# United States & Canada Vacations Forums > New York City Travel Forum >  >  going to new york this weekend, to see the tree, shop, see the xmas extraveganza, we are staying at the palace(50th and Madison) and want to stay in the area for dinner, any suggestions??

## nnoska

going to new york this weekend, to see the tree, shop, see the xmas extraveganza, we are staying at the palace(50th and Madison) and want to stay in the area for dinner, any suggestions??

----------


## abc

This weekend is supposed to be sunny and cold.  It may be a nice evening for a walk to a terrific restaurant.  Some recommendations in your area would be:
1) Alto @ Madison and 53rd
2) DavidBurke and Donatella @ 61st near Park
3) March @ 58th and 1st Ave
4) Aquavit @ 55th and near Madison
We've had great meals at DavidBurke and March but have not tried the other two.  All are highly rated.
If you want a kid friendly treat try Serendipity for dessert @ 60th and 3rd Ave.  Great frozen hot chocolate.
Bon appetit!
abc

----------


## ashtangi

nnoska, I simply cannot keep up with your travels...it's mystifying
Just wanted to remind you that you will be right near Nikki Beach Midtown......in case you can't wait another 2 weeks to go in SBH
Have a great time!

----------------

> _Exercise instructions_:
**a)** From the thread about dinner near 50th and Madison in New York, write out the part that opens with the words containing "If you want" and closes with "a great time!".
**b)** List each restaurant in the numbered list of the thread about dinner near 50th and Madison in New York, along with the location given for it.
**c)** Proceed with the thread about dinner near 50th and Madison in New York, picking up after its last post.
The rows that follow come from a different source than the thread above.

> _Entries shown_:
----------------

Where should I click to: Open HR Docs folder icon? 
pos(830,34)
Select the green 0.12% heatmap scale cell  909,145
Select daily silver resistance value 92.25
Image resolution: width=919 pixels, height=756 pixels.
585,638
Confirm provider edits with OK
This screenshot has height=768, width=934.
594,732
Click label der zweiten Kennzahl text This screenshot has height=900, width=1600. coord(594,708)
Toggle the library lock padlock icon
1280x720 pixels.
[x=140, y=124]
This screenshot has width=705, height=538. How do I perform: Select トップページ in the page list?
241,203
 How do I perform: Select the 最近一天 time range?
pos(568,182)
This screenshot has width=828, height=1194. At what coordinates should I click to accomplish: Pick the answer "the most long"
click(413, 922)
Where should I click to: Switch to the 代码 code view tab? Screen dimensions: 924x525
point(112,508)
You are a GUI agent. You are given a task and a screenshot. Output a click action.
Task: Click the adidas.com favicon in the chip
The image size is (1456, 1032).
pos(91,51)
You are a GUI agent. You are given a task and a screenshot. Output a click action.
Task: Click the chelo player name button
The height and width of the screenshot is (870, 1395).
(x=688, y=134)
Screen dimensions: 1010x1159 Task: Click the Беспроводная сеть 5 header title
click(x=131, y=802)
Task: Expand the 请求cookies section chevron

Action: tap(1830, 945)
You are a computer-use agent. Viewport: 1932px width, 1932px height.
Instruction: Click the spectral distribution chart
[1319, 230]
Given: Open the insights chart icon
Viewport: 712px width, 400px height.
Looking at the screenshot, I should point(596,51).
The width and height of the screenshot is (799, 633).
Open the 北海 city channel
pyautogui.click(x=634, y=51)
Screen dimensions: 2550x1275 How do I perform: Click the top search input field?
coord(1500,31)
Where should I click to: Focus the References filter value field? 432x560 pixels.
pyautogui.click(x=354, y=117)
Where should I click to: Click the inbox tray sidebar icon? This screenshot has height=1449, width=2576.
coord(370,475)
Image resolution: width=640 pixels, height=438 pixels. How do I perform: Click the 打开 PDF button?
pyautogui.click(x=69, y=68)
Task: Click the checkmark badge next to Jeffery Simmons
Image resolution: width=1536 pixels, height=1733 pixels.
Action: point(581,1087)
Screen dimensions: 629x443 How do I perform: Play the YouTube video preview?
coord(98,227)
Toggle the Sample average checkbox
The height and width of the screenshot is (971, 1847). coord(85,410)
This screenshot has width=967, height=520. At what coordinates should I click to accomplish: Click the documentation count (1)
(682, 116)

----------------

> _Expected results_:
**a)**
If you want a kid friendly treat try Serendipity for dessert @ 60th and 3rd Ave.  Great frozen hot chocolate.
Bon appetit!
abc

----------


## ashtangi

nnoska, I simply cannot keep up with your travels...it's mystifying
Just wanted to remind you that you will be right near Nikki Beach Midtown......in case you can't wait another 2 weeks to go in SBH
Have a great time!

**b)**
Alto @ Madison and 53rd
DavidBurke and Donatella @ 61st near Park
March @ 58th and 1st Ave
Aquavit @ 55th and near Madison

**c)**
----------


## andynap

I 2nd Aquavit

----------


## nnoska

i like to live now even more than ever, i believe i heard some good words(on this site) nothing last forever, enjoy life now, right now!! tomorrow is promised to noone, pet your dog, love your wife, enjoy your friends and family, and travel, travel , travel......
My Daughter wants to go to some suzzane foos, she told me i wouldn't have to get dressed up!!lol

----------


## nnoska

i dont go to nikki beach when i am in sbh!!

----------


## ashtangi

> i like to live now even more than ever, i believe i heard some good words(on this site) nothing last forever, enjoy life now, right now!! tomorrow is promised to noone, pet your dog, love your wife, enjoy your friends and family, and travel, travel , travel......
> My Daughter wants to go to some suzzane foos, she told me i wouldn't have to get dressed up!!lol



excellent advice

----------


## ashtangi

> i dont go to nikki beach when i am in sbh!!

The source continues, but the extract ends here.